(WHAT THE TASK ASKS):
For this exercise, copy exactly every line from the one holding "Task: Collapse the" through the end of the data, both included. Omit pictures.

[RECORD EXCERPTS Boundary: Start]

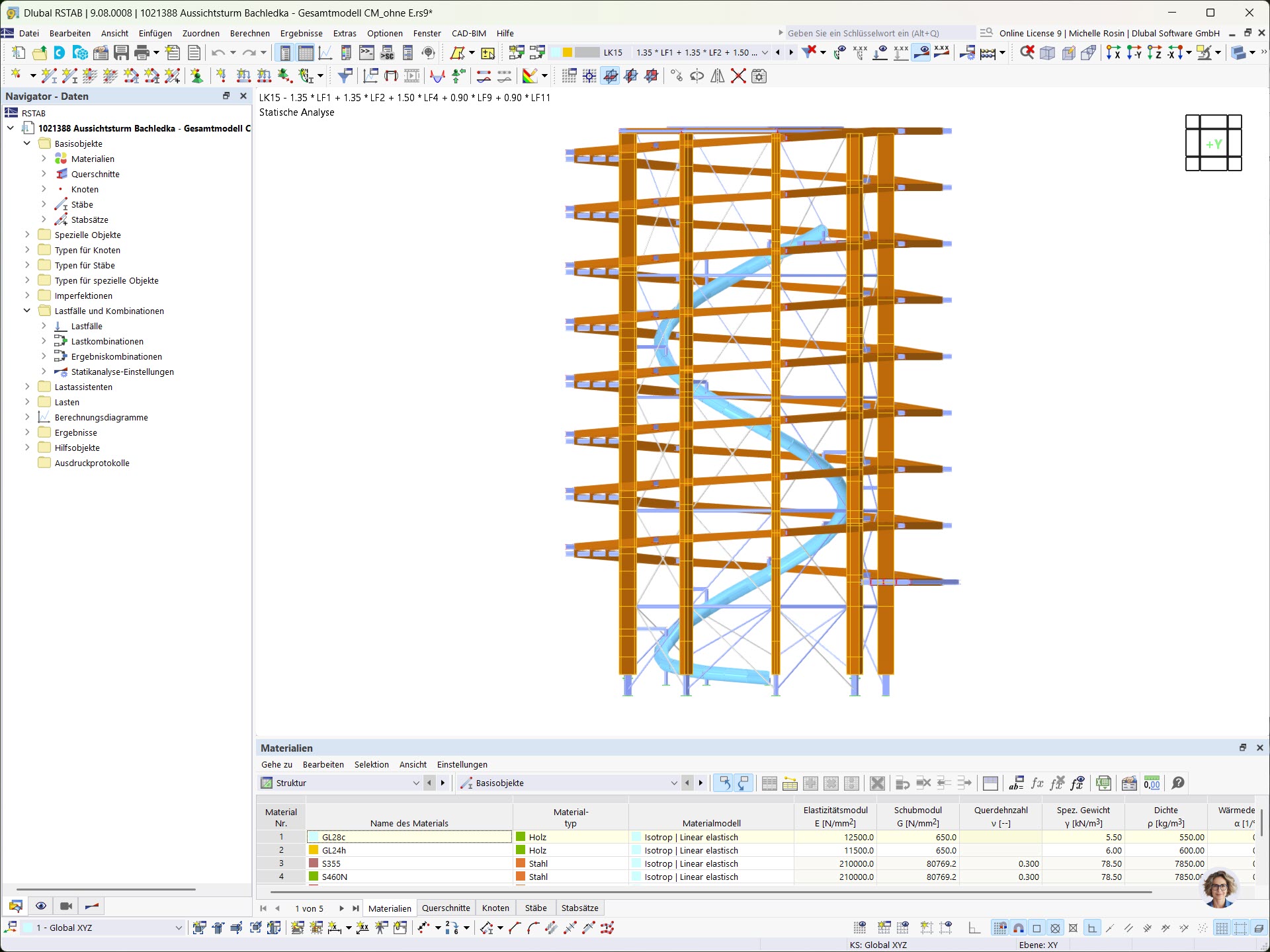Expand the Materialien tree node
Viewport: 1270px width, 952px height.
[x=44, y=159]
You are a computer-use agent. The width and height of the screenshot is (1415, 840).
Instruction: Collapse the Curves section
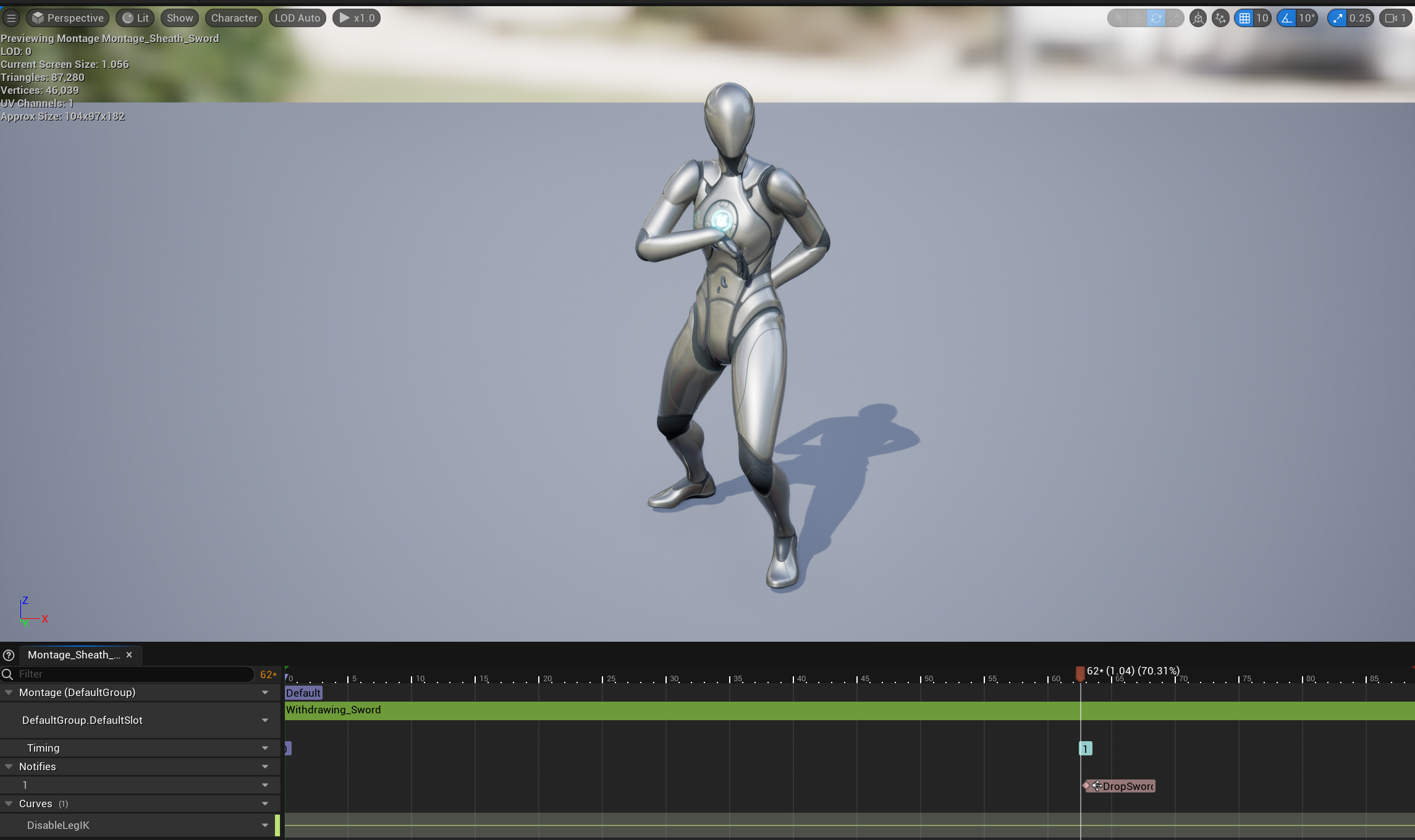pos(9,804)
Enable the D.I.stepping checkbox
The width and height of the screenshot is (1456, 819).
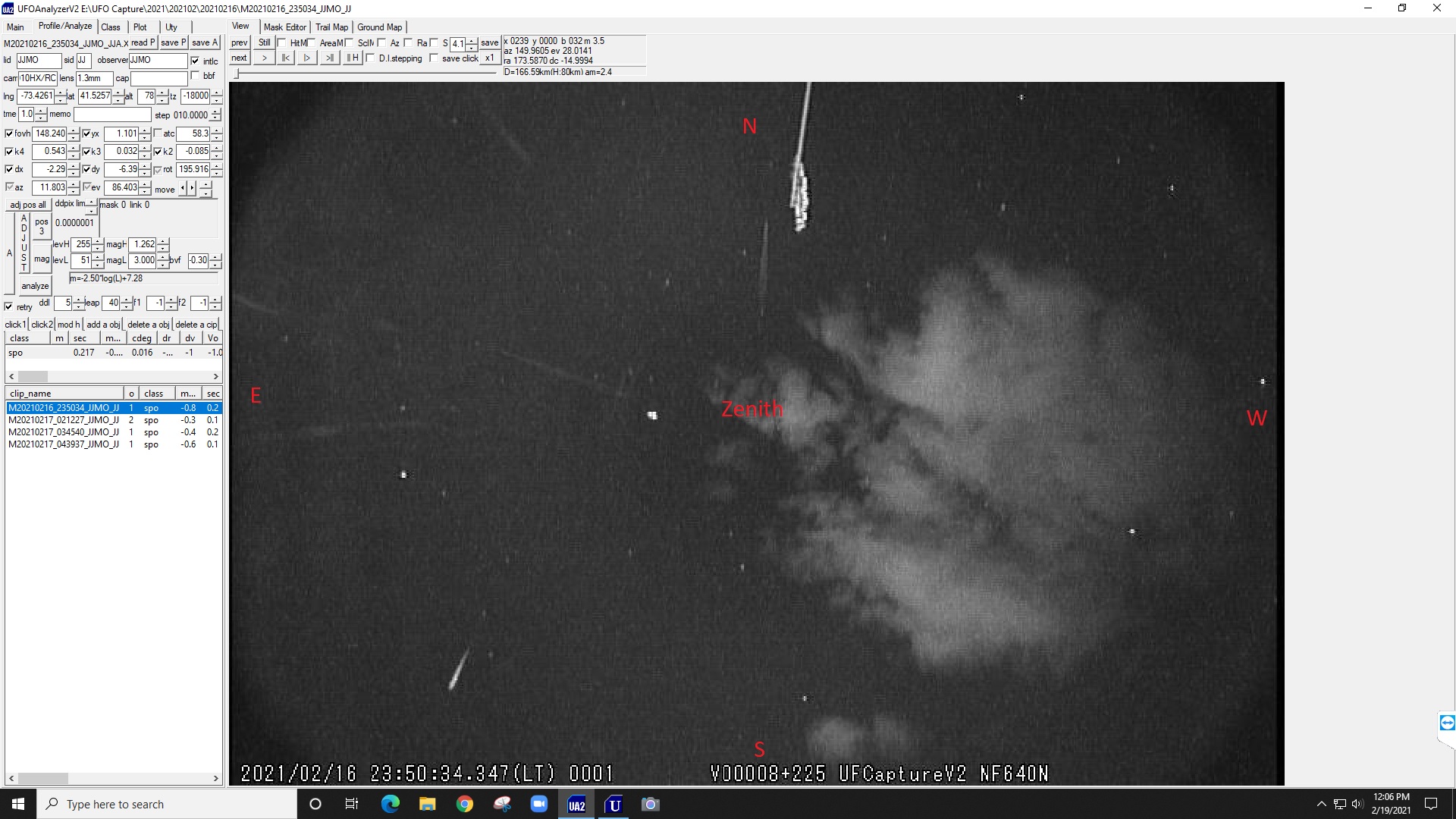(x=371, y=58)
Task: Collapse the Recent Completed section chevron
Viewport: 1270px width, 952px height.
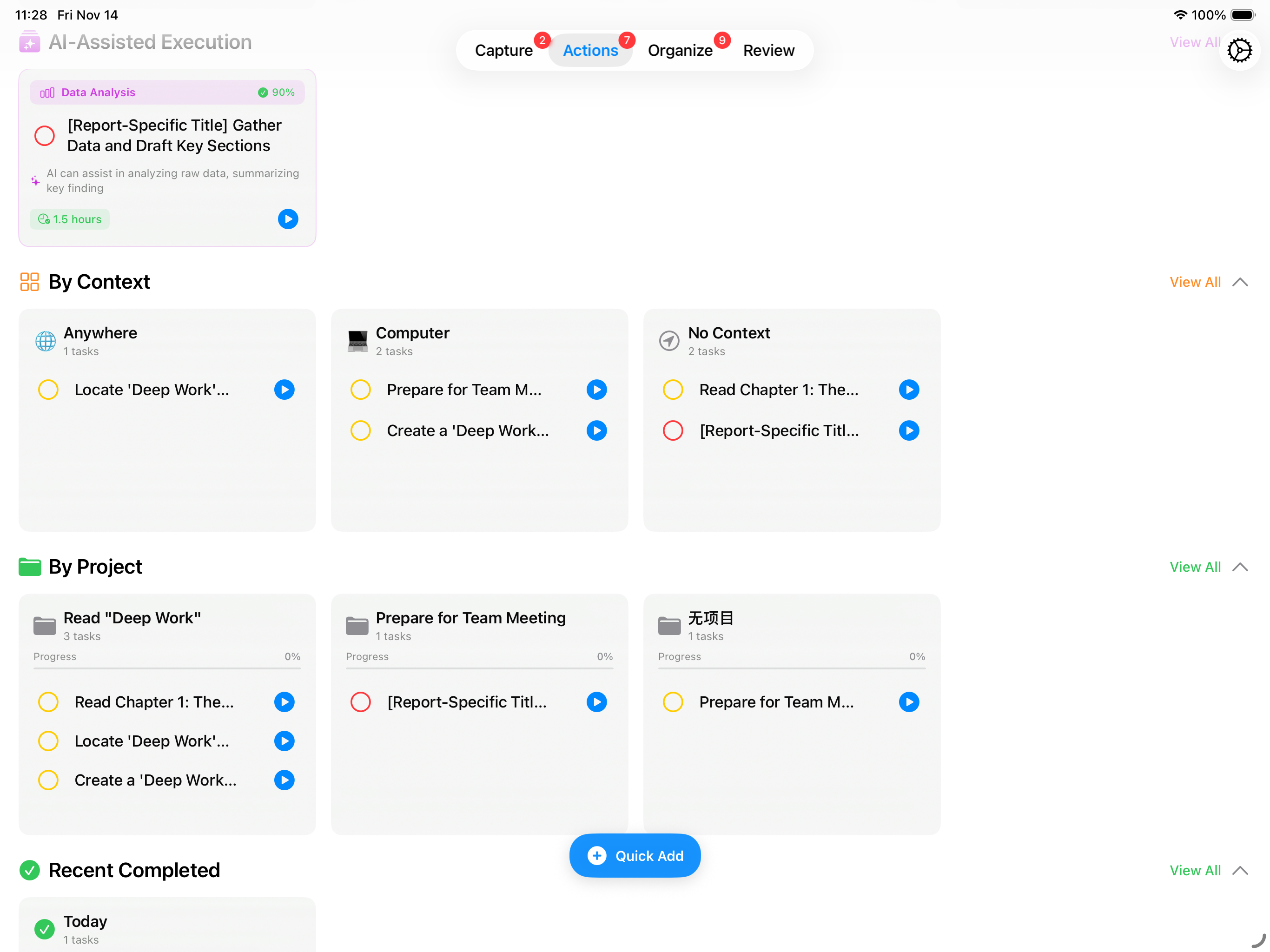Action: (x=1240, y=871)
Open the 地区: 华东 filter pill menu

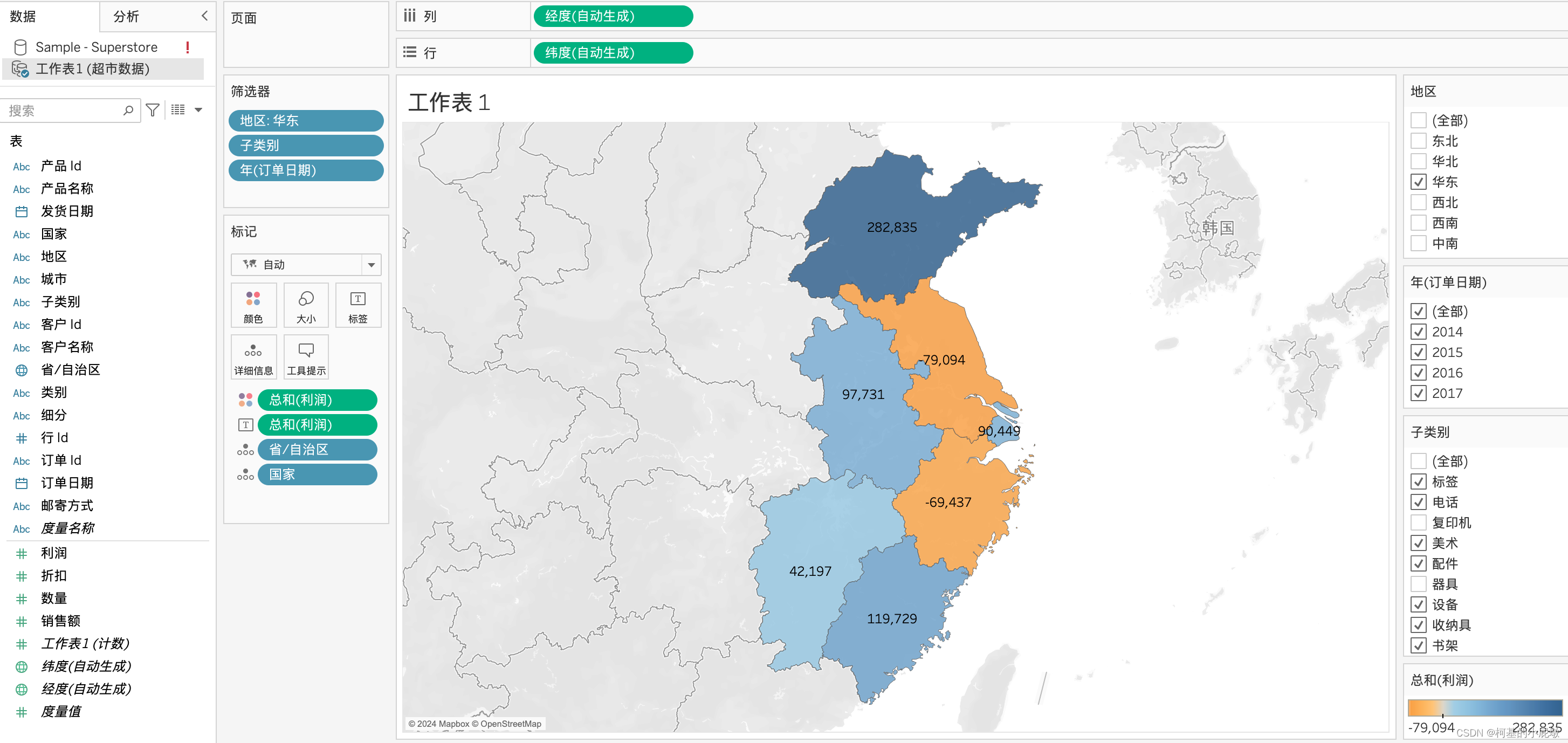pyautogui.click(x=306, y=120)
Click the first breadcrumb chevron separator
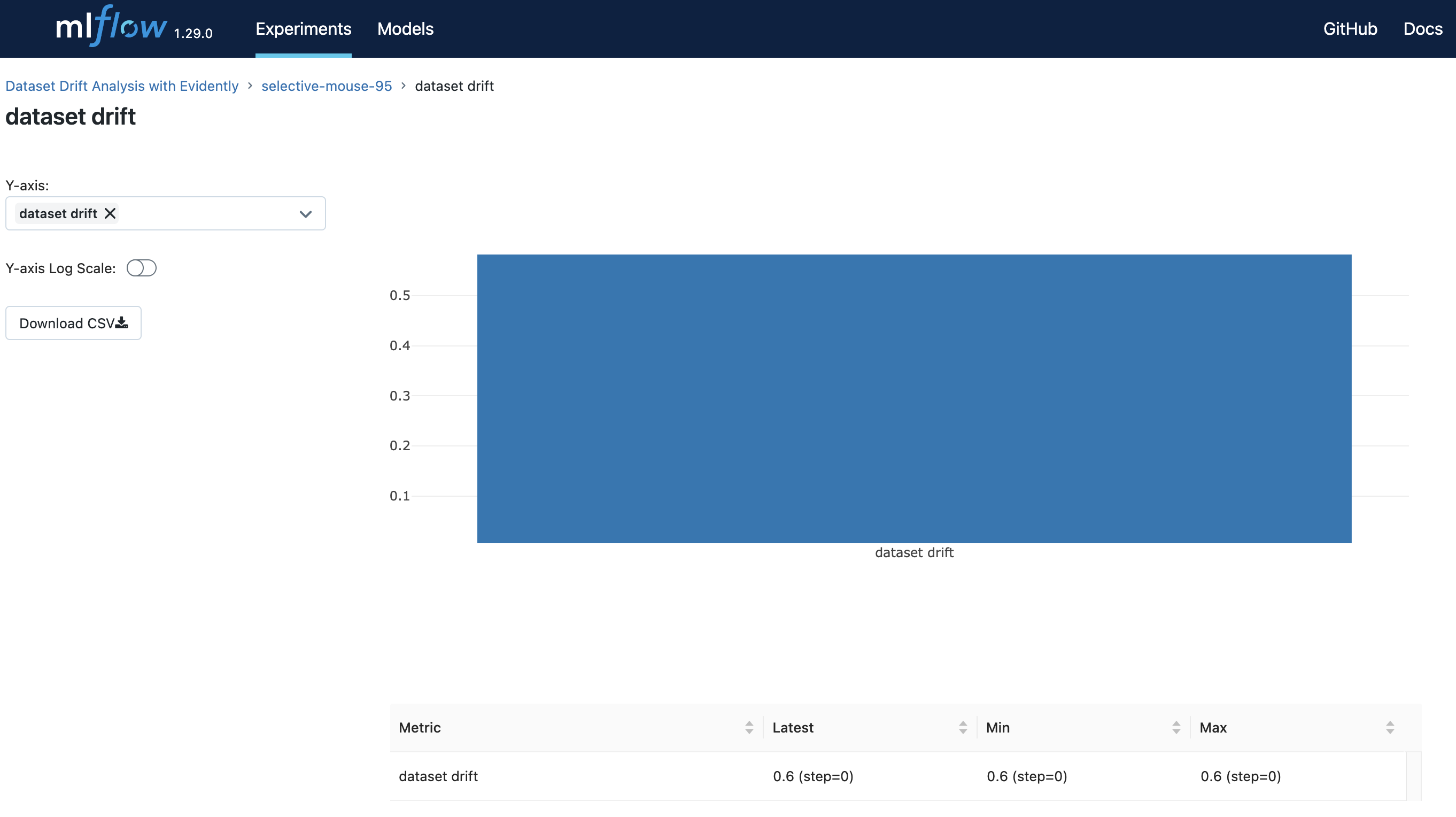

[RECORD EXCERPTS Boundary: End]

(RESULT OF THE EXERCISE):
Task: Collapse the Recent Completed section chevron
Viewport: 1270px width, 952px height.
Action: (x=1240, y=871)
Open the 地区: 华东 filter pill menu

pyautogui.click(x=306, y=120)
Click the first breadcrumb chevron separator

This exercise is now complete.